This patent application claims priority to U.S. provisional patent application Ser. No. 60/645,712, titled “SIGNAL CODING,” filed on Jan. 20, 2005, by Xu et al., assigned to the assignee of the presently claimed subject matter.
This disclosure is related to signal coding and, more particular, to techniques for signal compression.
BRIEF DESCRIPTION OF THE DRAWINGS
Signal compression continues to be desirable for a variety of situations and, therefore, techniques for accomplishing signal compression continue to be sought.
Subject matter is particularly pointed out and distinctly claimed in the concluding portion of the specification. Claimed subject matter, however, both as to organization and method of operation, together with objects, features, and advantages thereof, may best be understood by reference of the following detailed description if read with the accompanying drawings in which:
FIG. 1 is a block diagram of a portion of an embodiment;
FIG. 2 is a diagram to illustrate an embodiment of NSQ;
FIG. 3 is a diagram to illustrate an embodiment including two-stages of a decoder;
FIG. 4 is a plot of a probability density function; and
FIG. 5 is a block diagram of another portion of an embodiment.

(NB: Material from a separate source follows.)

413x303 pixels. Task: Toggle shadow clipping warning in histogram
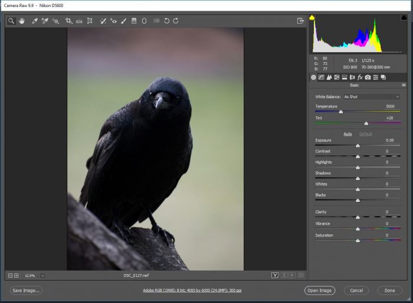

In the following detailed description, numerous specific details are set forth to provide a thorough understanding of claimed subject matter. However, it will be understood by those skilled in the art that claimed subject matter may be practiced without these specific details. In other instances, well-known methods, procedures, components and/or circuits have not been described in detail so as not to obscure claimed subject matter.
Some portions of the detailed description which follow are presented in terms of algorithms and/or symbolic representations of operations on data bits or binary digital signals stored within a computing system, such as within a computer or computing system memory. These algorithmic descriptions and/or representations are the techniques used by those of ordinary skill in the data processing arts to convey the substance of their work to others skilled in the art. An algorithm is here, and generally, considered to be a self-consistent sequence of operations and/or similar processing leading to a desired result. The operations and/or processing involve physical manipulations of physical quantities. Typically, although not necessarily, these quantities may take the form of electrical and/or magnetic signals capable of being stored, transferred, combined, compared and/or otherwise manipulated. It has proven convenient, at times, principally for reasons of common usage, to refer to these signals as bits, data, values, elements, symbols, characters, terms, numbers, numerals and/or the like. It should be understood, however, that all of these and similar terms are to be associated with the appropriate physical quantities and are merely convenient labels. Unless specifically stated otherwise, as apparent from the following discussion, it is appreciated that throughout this specification discussions utilizing terms such as “processing”, “computing”, “calculating”, “determining” and/or the like refer to the actions and/or processes of a computing platform, such as a computer or a similar electronic computing device, that manipulates and/or transforms data represented as physical electronic and/or magnetic quantities and/or other physical quantities within the computing platform's processors, memories, registers, and/or other information storage, transmission, and/or display devices.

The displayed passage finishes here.